Tuesday, November 9, 2010

Pride, Power, Prejudice and the Woman Entrepreneur Part I

by Jean Brittingham

The Dilemma

As our research continues and our insight into women’s unique strengths in family, society and business deepens, I have become fonder of what I am calling in-born AND learned theory. Many scientific fields have studied the question of nature v. nurture attempting to answer it from a hypothesis of one ideology dominating the other. While typical of our current patriarchal cultural context, which requires a “winner” (and by default a “loser), this approach is not always useful or beneficial to the majority of those who live in society.

What is useful is to observe how in-born tendency and learned behaviors have worked together to shape our society and design our cultural reality. Ultimately, we need to shift to a culture that works better for more of society.

I’m in possession of a “secret study” given to me by a banking insider. I can’t link that document here because it was given to me confidentially. The singular question of the study was, “why do men entrepreneurs so often get the loans they need when women most often do not.” The results were stunning.

Over 100 loan officers across 70 or so banks were involved. The business plans used were the same in EVERY case.  Men received their loan approval 83% of the time. Women only 27% of the time!

The study was done in 1997 and I do believe that we are making progress—there is a growing appreciation that women business owners are going to be a significant part of a recovering economy and moreover women have proven to be very good bets in their ability to repay debt. It’s good business to do business with women.

Still, this more recent study in Australia gives pause.

The loan officers in the study were interviewed immediately after either approving or declining the loan. There were a number of interesting findings, but the ones that intrigued me the most focused on two areas—confidence and perception of power.  These results offer a peak into the culture we’ve created and currently live in. Fortunately, they also give us insights on how to begin the shift towards a more beneficial culture.

According to the interviews, women loan-seekers came across (to both male and female loan officers) as less “full of pride” about their ventures and when asked if they were confident about their ability to meet their business plans, the women waivered.  They said yes, but then they offered alternative ways that they would meet their obligations should something go wrong! This highly responsible attitude was seen as a lack of confidence on the part of these women.

Further, the women were not very forceful in their interviews. They did not push back against the questioning and did not seem adamant that they should get the loans. They were described variously as unsure, not confident and not committed.  They were perceived as not entrepreneurial enough.

Boldness is a Double-Edged Sword

The perception of personal power and pride required for entrepreneurial success is not insignificant. To the outside observer, entrepreneurs can seem audacious and over-confident. 

This is one of the primary areas where gender differences created by nature and nurture are producing challenges for women entrepreneurs. We must learn to be bold, confident--almost arrogant about our great ideas and in particular about the unique skills we possess to make our business succeed.

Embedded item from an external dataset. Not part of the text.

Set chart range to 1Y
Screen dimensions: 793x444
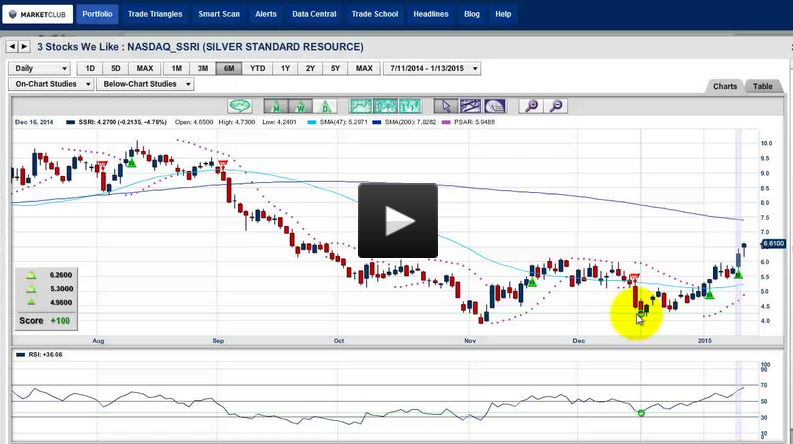(x=286, y=69)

Yet, where do we learn to do this? Good question.  Our families are not typically the place. It is still very much the norm to expect girls to be quiet and cute. I am appalled by how often the young girls in my life are told they are cute and how infrequently they are told they are clever, creative and brave.

The traditional business setting has certainly not been the place to learn or practice these skills.  In the corporate world, most women who speak strongly for their ideas are seen as shrill, threatening and “bitchy.” As subtly illustrated in this Glass Hammer post, women are still being encouraged and trained in how to navigate a man’s world by playing the game by their rules.

I should admit here that I completely love the slogan, “they call me bitch like it’s a bad thing.” It seemed to me the best way to embrace the fact that your vocal intelligent opinion was going to get you branded no matter how nice you really are! 

But let’s be honest.  Women are generally going to be nicer, less arrogant and more focused on win-win than men. Historically, women have been and are the nurturers of society and somewhere along the way the natural propensity to nurture got branded as soft, weak and demure.  The tendency to nurture is “in-born.”  But for that, the survival of the species would be seriously at risk.

Labeling nurturing as a “soft skill,” putting most things that women do well in that category, and then making these skills seem silly or out of place in business, is a function of learned behavior; the result of a male dominated business context. It’s an example of how our conversations have shaped and created our culture.

The irony is that there is nothing soft about nurturing. Having babies, raising children, and bringing communities together; caring for the injured and dying and assuring that everyone is physically and emotionally cared for? That’s definitely the TOUGHEST job in the world.

And most men will not argue that point.

What they do argue about is the role these skills play at work. Yet, even there, evidence mounts that what women bring in terms of social intelligence, team leadership excellence, creative win-win ability and a deep understanding of how to create robust and interdependent networks is going to be deeply needed now and into the future.

So how do we stay true to our core abilities, our unique strengths, be ourselves, and be seen as powerfully capable entrepreneurs worthy of capital investment?